Muscle CrampsA muscle cramp is a sudden forceful uncontrolled contraction of a muscle. Often causing pain, cramps are most commonly experienced in the legs.
Cramps usually last less than one minute, but may last longer.
What causes a cramp?
The exact cause of a cramping is not well understood, but here are some risk factors that are thought to contribute:
· Overexertion and muscle fatigue
· Excess sweating or dehydration which depletes needed minerals.
(Sodium, potassium, calcium, magnesium, and phosphorus).
· Calcification, in which blood gets trapped in a muscle and hardens.
· Wearing high heel shoes or (men usually) shoe lifts
· Age- Leg cramps are more common in adolescents and over 65-ers.
· Some medications have cramping as a possible side effect.
· Claudication - Poor blood supply to leg muscles caused by smoking and atherosclerosis (hardening of the arteries) can cause a type of calf pain called claudication. This could be mistaken for cramping.
· A common cause in health clubs is a sudden change in routine such as a 10% plus increase in activity or new or much harder exercises.
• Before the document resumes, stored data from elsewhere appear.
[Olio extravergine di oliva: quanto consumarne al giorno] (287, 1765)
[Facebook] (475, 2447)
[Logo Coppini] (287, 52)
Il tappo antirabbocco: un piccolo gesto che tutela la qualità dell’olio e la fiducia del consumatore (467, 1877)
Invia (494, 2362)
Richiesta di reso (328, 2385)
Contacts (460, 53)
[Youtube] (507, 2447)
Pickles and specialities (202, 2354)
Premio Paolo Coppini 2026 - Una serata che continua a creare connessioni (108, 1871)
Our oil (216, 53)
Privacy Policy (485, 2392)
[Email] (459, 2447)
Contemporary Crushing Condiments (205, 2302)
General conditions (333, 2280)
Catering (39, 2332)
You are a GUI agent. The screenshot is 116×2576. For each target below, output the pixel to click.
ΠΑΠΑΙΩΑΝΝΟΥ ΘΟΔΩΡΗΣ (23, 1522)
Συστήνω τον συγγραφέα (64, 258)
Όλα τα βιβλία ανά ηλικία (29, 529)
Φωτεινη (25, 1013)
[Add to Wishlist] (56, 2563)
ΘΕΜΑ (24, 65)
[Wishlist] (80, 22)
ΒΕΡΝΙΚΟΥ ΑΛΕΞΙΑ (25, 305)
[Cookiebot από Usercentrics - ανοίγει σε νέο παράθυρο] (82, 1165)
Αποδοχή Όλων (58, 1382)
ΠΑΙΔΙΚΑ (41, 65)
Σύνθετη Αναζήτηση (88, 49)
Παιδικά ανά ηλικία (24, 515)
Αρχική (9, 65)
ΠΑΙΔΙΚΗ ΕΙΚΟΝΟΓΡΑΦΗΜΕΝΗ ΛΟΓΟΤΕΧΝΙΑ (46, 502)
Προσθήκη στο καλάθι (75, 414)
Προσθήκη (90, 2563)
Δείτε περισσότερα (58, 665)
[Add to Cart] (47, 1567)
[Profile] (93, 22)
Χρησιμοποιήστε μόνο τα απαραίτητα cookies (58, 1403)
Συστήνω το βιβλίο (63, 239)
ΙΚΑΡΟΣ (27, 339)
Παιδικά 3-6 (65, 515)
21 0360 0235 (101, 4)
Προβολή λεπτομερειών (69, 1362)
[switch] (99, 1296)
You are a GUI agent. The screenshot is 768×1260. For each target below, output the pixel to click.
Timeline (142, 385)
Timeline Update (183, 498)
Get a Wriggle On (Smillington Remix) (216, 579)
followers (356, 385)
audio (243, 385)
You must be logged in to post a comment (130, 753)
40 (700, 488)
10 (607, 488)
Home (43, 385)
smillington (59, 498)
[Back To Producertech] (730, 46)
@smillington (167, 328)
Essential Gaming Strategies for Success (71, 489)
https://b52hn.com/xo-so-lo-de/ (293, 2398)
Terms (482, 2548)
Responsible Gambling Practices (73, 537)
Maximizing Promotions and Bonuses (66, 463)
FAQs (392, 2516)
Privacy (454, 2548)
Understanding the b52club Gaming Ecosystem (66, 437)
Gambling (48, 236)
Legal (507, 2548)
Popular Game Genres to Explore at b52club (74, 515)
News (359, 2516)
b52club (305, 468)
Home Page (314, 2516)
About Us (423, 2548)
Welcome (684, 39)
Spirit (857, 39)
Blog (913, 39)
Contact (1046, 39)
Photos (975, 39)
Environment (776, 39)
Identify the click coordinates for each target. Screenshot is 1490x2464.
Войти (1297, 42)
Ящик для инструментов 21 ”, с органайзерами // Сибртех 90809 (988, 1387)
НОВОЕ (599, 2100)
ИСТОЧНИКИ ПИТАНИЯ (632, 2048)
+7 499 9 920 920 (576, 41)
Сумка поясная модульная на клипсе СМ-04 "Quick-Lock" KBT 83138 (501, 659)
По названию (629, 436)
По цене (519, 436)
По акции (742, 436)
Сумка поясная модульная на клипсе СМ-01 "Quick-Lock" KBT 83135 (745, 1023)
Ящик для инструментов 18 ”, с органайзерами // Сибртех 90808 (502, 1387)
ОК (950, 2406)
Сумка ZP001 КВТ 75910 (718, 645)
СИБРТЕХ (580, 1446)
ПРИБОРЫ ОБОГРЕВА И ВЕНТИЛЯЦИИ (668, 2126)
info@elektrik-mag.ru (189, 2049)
How can cramps be prevented? · Stay Hydrated - It is not exactly known how dehydration and muscle cramping are related. Drink plenty of water before, during, and after exercise as well as water before bedtime.
· Stretch Regularly AFTER Exercising- When working out, a good post-work out stretching routine will help relax muscles and prevent cramps. Also make and sure your heart rate is below 105 bps.
· Train Gradually - Gradually build up an exercise program. Sudden changes in activities can cause cramps.
What is the best way to make a cramp go away?
Usually the most effective steps are:
1. Gently stretch the affected muscle and hold for 20 seconds
2. Firmly, with slow strokes, massage the cramped muscle
3. Warm the muscle (warm towel, bath, or shower)
4. Drink water
When do I need to have cramps evaluated by a doctor?
If cramps become a persistent and recurring problem, see your doctor.